What the task requires: Count the lines in the rows below that contain the word "before", and reply with the number alone.

Material provided:

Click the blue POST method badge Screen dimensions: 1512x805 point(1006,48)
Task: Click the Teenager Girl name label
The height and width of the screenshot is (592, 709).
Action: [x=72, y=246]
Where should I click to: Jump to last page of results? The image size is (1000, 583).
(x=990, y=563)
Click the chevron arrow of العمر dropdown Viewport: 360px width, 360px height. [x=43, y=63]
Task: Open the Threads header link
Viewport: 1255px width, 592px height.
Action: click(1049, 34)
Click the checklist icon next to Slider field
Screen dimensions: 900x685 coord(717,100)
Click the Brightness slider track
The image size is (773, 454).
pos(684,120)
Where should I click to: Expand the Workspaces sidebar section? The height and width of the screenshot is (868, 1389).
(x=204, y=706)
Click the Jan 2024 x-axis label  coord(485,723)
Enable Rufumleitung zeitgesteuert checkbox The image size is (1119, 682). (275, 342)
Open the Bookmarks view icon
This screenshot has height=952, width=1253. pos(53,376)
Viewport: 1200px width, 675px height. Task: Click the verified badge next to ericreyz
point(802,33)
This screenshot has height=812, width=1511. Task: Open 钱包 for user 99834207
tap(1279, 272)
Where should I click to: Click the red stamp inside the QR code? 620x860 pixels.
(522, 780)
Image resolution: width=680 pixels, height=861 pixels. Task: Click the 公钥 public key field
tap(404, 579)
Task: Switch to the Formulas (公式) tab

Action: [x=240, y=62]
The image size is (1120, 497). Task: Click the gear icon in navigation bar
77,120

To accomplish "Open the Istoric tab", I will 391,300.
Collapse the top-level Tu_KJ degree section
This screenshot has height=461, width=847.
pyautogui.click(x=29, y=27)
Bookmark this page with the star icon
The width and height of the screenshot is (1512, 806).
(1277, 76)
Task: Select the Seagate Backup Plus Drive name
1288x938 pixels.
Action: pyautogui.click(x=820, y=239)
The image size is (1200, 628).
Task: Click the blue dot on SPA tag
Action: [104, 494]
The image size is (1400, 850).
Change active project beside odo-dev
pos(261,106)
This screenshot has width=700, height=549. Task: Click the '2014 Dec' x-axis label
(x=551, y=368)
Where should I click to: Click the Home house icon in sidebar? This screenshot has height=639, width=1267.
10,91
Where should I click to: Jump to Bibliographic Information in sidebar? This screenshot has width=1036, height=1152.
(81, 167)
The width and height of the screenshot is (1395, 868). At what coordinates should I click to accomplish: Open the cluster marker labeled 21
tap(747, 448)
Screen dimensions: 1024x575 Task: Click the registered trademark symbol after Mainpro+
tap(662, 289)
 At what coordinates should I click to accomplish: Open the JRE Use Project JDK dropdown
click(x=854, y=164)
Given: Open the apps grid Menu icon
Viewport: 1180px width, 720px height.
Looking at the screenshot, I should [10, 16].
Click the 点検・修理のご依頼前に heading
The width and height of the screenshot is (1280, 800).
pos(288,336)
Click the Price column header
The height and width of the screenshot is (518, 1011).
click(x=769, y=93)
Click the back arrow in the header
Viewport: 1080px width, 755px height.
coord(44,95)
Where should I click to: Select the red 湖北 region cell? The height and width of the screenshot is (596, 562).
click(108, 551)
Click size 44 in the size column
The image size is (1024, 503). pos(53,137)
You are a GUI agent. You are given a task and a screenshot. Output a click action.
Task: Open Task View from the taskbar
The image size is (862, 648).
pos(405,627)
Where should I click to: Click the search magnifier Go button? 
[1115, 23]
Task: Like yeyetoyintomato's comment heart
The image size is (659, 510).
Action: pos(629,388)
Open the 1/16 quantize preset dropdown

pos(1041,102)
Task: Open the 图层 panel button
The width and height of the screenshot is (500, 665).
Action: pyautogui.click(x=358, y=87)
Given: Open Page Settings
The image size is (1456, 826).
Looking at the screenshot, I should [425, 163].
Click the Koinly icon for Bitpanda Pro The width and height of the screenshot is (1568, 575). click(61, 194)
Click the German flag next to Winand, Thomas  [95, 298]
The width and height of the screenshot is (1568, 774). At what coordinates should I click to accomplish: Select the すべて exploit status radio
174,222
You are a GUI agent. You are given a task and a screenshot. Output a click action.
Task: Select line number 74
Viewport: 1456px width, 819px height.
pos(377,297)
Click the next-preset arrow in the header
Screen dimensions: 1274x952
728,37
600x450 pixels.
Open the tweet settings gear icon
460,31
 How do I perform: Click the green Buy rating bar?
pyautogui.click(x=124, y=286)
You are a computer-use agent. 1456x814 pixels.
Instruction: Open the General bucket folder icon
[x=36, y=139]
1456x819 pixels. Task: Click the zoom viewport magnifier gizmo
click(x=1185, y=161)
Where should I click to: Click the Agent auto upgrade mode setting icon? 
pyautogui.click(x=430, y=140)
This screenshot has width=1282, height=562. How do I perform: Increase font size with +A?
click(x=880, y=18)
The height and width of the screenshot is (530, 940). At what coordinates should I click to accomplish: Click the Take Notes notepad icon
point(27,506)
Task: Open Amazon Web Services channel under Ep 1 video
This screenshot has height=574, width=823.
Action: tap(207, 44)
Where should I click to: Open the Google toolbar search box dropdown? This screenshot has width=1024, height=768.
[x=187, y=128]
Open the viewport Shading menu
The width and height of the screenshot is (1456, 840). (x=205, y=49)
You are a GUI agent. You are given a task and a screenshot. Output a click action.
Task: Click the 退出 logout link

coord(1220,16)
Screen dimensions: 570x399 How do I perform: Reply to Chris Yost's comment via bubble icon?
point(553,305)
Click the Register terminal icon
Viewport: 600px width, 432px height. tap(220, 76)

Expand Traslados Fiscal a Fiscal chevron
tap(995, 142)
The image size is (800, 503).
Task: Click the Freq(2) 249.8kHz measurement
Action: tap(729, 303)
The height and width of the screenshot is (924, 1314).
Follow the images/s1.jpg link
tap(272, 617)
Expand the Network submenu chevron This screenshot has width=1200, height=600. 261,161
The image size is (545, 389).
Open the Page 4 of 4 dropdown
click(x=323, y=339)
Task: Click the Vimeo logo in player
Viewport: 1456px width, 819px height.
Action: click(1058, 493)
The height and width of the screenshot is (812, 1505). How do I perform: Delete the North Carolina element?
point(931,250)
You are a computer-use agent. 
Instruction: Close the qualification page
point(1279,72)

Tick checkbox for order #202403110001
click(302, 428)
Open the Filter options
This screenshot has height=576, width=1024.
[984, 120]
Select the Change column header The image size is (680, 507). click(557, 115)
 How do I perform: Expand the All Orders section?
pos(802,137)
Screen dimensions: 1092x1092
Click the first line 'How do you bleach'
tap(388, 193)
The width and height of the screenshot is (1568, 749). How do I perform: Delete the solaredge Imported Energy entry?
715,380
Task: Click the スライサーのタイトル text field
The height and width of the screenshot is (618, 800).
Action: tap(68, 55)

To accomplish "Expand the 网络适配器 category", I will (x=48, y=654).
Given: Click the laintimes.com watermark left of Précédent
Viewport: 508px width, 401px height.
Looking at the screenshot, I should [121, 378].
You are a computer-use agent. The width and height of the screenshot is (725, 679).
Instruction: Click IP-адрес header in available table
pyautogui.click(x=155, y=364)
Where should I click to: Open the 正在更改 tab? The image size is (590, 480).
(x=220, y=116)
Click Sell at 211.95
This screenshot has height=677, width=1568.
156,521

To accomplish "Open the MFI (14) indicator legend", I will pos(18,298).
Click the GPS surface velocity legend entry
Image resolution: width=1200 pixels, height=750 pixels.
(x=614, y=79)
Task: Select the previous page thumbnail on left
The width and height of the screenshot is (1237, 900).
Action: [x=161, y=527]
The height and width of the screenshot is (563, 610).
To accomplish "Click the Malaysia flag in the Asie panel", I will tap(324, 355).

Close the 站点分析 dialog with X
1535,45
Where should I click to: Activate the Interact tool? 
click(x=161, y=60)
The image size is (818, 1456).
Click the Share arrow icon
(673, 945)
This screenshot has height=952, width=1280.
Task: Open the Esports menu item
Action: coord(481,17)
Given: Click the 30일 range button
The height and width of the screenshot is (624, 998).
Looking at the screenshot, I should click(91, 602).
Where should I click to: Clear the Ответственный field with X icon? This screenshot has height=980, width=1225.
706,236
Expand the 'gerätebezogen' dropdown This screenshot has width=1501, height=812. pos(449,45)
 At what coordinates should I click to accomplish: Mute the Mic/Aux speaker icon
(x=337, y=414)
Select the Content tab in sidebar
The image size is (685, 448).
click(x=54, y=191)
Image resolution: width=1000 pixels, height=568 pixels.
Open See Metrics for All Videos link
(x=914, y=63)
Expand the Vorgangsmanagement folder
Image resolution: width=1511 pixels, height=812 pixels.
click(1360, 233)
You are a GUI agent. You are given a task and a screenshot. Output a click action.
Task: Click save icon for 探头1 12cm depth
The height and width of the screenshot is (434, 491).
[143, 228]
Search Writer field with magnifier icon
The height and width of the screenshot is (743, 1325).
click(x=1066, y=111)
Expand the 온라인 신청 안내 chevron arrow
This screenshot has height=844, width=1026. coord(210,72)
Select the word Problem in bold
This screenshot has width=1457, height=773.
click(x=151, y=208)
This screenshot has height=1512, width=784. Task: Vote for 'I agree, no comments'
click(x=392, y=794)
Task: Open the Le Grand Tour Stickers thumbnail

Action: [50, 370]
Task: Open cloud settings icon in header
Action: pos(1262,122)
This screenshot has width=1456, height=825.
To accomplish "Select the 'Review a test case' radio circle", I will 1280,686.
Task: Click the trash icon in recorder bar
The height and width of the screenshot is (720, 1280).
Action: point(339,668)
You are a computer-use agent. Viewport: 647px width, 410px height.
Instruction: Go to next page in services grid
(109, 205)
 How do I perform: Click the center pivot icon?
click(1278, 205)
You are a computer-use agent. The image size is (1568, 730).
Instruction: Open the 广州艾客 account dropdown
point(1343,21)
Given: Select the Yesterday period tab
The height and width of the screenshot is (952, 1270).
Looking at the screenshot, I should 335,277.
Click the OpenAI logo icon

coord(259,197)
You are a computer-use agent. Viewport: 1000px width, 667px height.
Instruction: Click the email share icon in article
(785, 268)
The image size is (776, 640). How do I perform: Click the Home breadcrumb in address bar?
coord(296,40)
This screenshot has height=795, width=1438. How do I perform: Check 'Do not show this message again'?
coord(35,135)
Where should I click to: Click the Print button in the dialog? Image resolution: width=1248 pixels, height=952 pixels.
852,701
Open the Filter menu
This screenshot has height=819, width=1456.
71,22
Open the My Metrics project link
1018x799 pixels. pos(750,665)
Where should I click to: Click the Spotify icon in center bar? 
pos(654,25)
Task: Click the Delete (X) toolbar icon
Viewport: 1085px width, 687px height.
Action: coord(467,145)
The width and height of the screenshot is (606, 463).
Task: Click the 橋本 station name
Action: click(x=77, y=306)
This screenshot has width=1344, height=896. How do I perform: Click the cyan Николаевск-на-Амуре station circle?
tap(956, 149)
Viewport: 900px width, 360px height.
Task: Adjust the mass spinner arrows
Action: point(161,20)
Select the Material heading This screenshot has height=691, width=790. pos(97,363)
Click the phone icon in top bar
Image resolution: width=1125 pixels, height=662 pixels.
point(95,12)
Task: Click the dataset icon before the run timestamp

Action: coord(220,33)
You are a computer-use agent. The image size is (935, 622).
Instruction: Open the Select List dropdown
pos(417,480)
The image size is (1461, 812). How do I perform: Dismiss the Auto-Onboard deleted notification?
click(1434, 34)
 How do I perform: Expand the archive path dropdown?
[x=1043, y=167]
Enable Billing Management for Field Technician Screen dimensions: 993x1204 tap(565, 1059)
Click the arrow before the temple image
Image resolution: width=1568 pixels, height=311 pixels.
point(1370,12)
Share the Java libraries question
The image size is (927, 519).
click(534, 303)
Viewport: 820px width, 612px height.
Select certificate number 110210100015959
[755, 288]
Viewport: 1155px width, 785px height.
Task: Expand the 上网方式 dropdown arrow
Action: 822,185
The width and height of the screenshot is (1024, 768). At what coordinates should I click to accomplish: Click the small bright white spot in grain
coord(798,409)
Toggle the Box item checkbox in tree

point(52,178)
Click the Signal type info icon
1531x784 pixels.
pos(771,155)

Task solution: 2